2. You need to have your finances in order.
So, having your finances in order is absolutely critical. If the financial component is a challenge for you—say you’re not making as much as you would like to make or your credit isn’t as good as you would like it to be—those are just opportunities for you to partner up with somebody else and let them solve that component (maybe you do something more on the operational side). But that’s absolutely something they’re looking for.
They’re going to look at and identify the people. Just as proof of that, a lot of times the loans that people get when they’re moving from residential into the commercial real estate world are going to be the type of loans that you might get approved, but they’ll have conditions.
I’m a perfect example that. What we did for the first apartment building we bought was we needed to actually have third-party property management. It was mandated as a condition of the loan for one year. We also had to have a review of our financial statements on a quarterly basis. It’s kind of like training wheels when it comes to lending.
So, what they basically did was said, “I will give you the loan, but we want you to abide by a couple of conditions.”
I still get the letters today. So, we did get the loan, but we had to abide by specific things. And that’s OK if that’s what it means to take you to the next step of your investing career. Then, hey, you know everybody has to do what they have to do to scale in real estate. It’s a really small price to pay to start getting that credibility to move onto the next level.

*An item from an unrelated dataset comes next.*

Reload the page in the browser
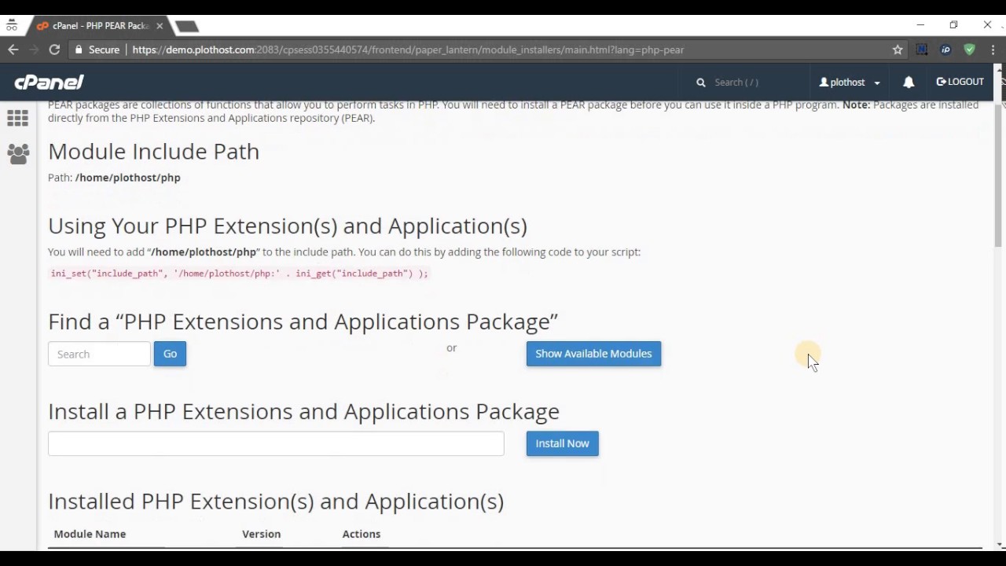(x=54, y=50)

3. It’s best to work with a mortgage broker.
Lastly, I just want to say something on mortgage brokers. In the past, the first few properties I started investing in, I would just go to different banks. You call up a bunch of people; you try to figure out how to get financing. I’ve since evolved to now use virtually one guy. Sometimes I use a second one, but for the most part, one individual is the mortgage broker who finances most of my deals. And that’s what’s great.

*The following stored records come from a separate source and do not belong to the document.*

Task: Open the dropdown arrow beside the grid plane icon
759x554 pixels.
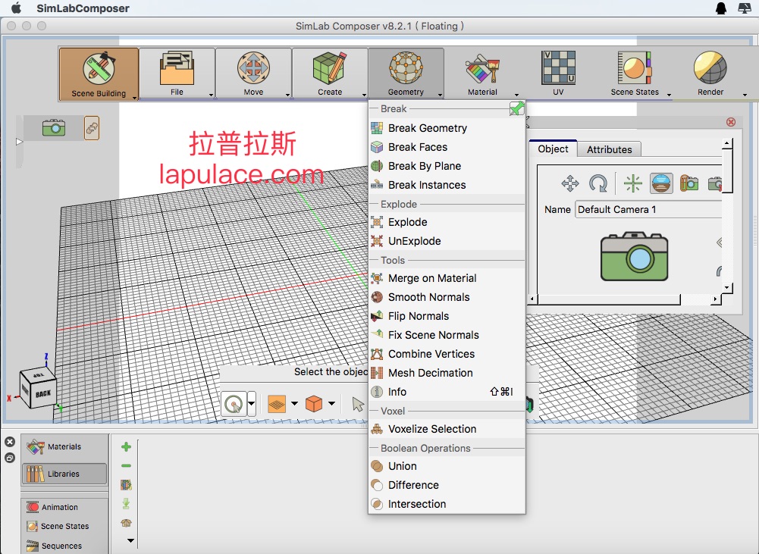Action: click(x=294, y=404)
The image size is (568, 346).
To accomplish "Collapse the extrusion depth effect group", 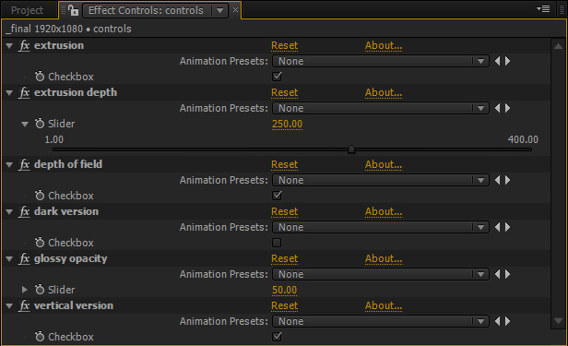I will (9, 93).
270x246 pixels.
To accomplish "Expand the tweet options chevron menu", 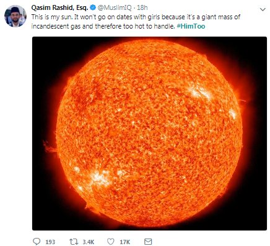I will click(263, 9).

You present them with a deal, and you say, “Listen, here’s my property, here’s the rent roll (get it off the broker who is listing the property), here’s the area. How much money can you give me?”
I literally do that about once a month. He’s probably sick of me, but you know, hopefully we can make him some money. So, mortgage brokers are great because they have the ability to shop a loan around to a number of different providers. That way, you don’t have to deal with going to 30 different banks and trying to figure that out.
Commercial Loan Resources on BiggerPockets
What BiggerPockets has done is compiled several different loan resources on the site.
One of them is CBRE, which is one of the largest commercial real estate companies in the world—if not the largest. They’ve got a huge debt department, so that’s one resource that will help you.
StackSource will help you source different lenders and compare them.
And Branch Equity has a number of different commercial lenders. Again, they will help you source deals.
Key Takeaways: Getting Approved for a Commercial Loan
Alright, just to wrap up here, we talked about three major lenders: the regionals, the agency debt, and the CMBS market. And in addition to that, make sure that when you’re looking for a loan, you know the asset type and you are coming in with your financials in good order or coming in with a partner. That’s going to be the person that they lend on.
Lastly, make sure that you come with a deal. Don’t just call mortgage brokers or go to banks. You don’t have to have it under letter of intent or under contract. You just need something that they can base their opinion on and give you advice about. Because at the end of the day, the first step to getting a loan is actually finding the deal and underwriting it.
Is there anything you’d like me to expand upon when it comes to getting approved for a commercial loan?